Segment Start: Input
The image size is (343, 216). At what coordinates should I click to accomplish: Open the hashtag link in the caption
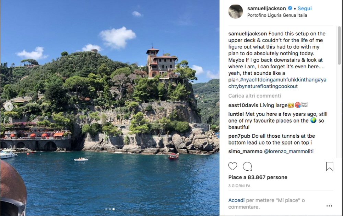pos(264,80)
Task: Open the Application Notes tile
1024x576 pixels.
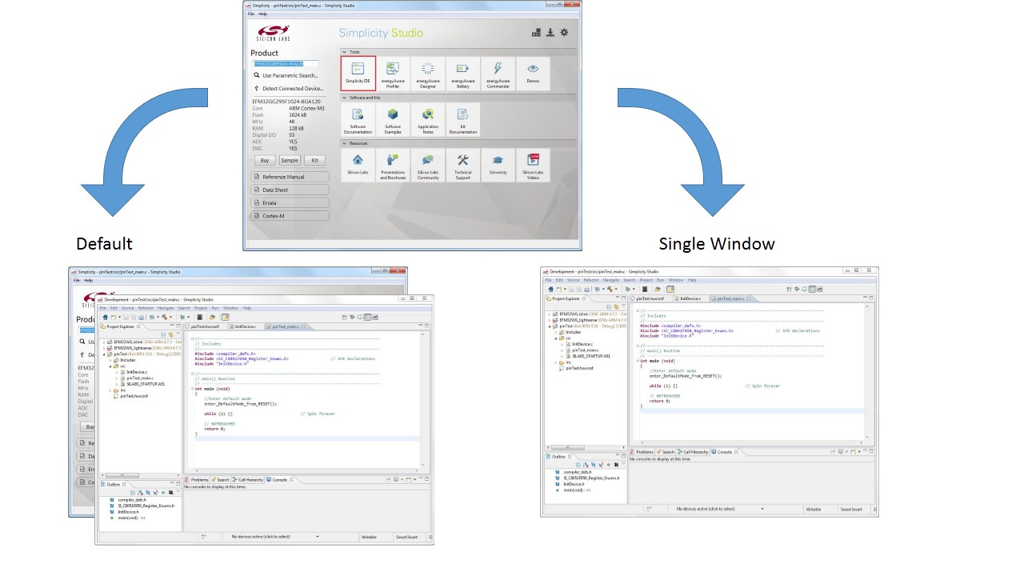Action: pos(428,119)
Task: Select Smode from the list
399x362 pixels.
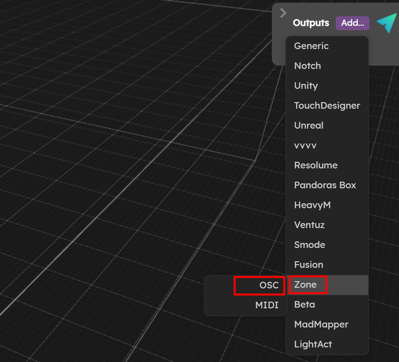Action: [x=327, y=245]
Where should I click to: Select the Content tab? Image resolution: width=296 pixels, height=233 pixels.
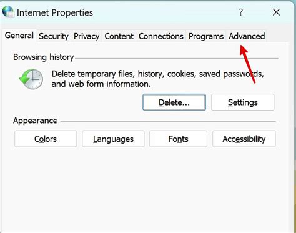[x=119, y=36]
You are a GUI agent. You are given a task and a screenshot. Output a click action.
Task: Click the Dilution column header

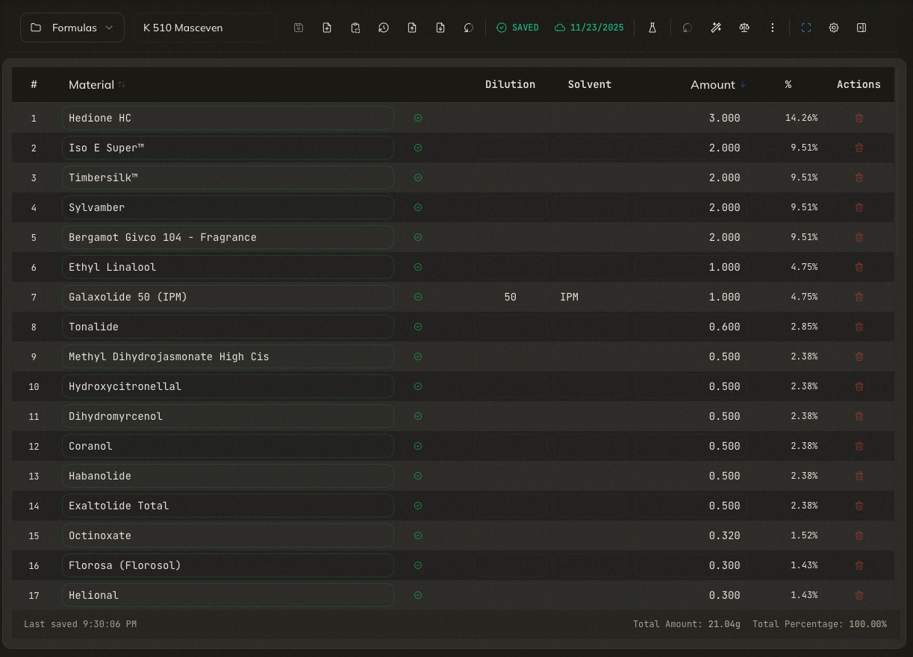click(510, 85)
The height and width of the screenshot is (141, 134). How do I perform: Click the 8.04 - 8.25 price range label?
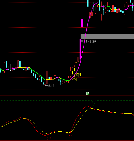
Segment End: Input
From the line containing "You are a GUI" down to the last line of the entries above, copy each line exactly and nothing more. Leave pictures out.

Written answer.
You are a GUI agent. You are given a task and a screenshot. Output a click action.
Task: Click the Dilution column header

click(510, 85)
The height and width of the screenshot is (141, 134). How do I perform: Click the 8.04 - 8.25 price range label?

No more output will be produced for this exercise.